Another difference among studies investigating vitrectomy results in Eales’ disease is the presence of total posterior hyaloid detachment, which has been reported in previous studies at rates ranging between 11.5% and 85%.14,15,16 Although Shukla et al.15 determined the absence of total posterior hyaloid detachment to be a poor prognostic factor, it was not found to be associated with visual outcome in our study.
Conclusion
In Eales’ disease, good visual results can be achieved with timely surgery if detachment does not involve the macula and PVR-C does not develop pre- or postoperatively. Performing 20-gauge or 23-gauge vitrectomy is not associated with visual outcome.
Treatment
All surgical procedures were performed under general anesthesia by the same surgeon (M.K.). All patients underwent a 20-gauge or 23-gauge pars plana vitrectomy and panretinal laser photocoagulation. Posterior hyaloid dissection was performed by aspiration in all patients without posterior hyaloid detachment. In addition to these surgical procedures, tractional membrane removal, epimacular membrane peeling, internal limiting membrane peeling, pars plana lensectomy, phacoemulsification and intraocular lens (IOL) implantation, dislocated IOL removal, retinotomy/retinectomy (relaxing), and circumferential scleral buckling (style 287) were performed according to disease severity. Air, sulfur hexafluoride (SF6), perfluoropropane (C3F8), or silicone oil tamponade was used when needed.

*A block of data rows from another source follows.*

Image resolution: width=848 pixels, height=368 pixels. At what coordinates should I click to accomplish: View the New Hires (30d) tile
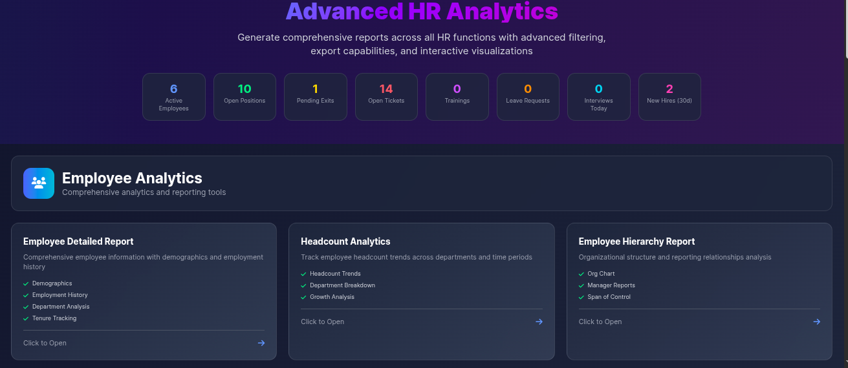(x=669, y=97)
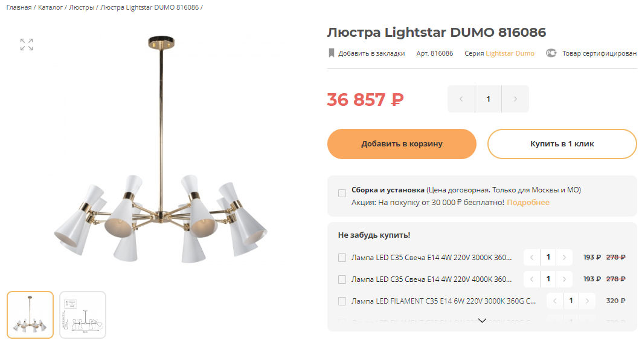Tick the checkbox for the 3000K C35 lamp
The image size is (642, 340).
(x=342, y=258)
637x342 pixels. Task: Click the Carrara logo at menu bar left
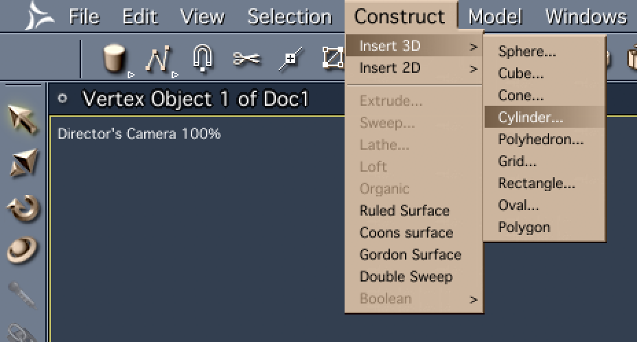click(x=40, y=15)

Postoperatively, all patients were prescribed topical antibiotic and corticosteroid drops 4 times a day for 1 month. The antibiotic drops were discontinued after 1 month and the corticosteroid drops were tapered and discontinued within 2 weeks. Patients who developed cystoid macular edema received intravitreal triamcinolone (4 mg/0.1 mL) or bevacizumab (1.25 mg/0.1 mL) injections.
Statistical Analysis
All statistical analyses were performed using the SPSS software package (version 21, IBM Corp, Armonk, NY, USA). A p value less than 0.05 was considered statistically significant. Paired samples t-test was used to compare preoperative and postoperative data. Factors affecting final visual acuity were investigated by multivariate linear regression analysis.
Study Limitations
Limitations of the study include the small number of patients, the retrospective design, and the long study period. Prospective studies including larger samples may elucidate controversial issues.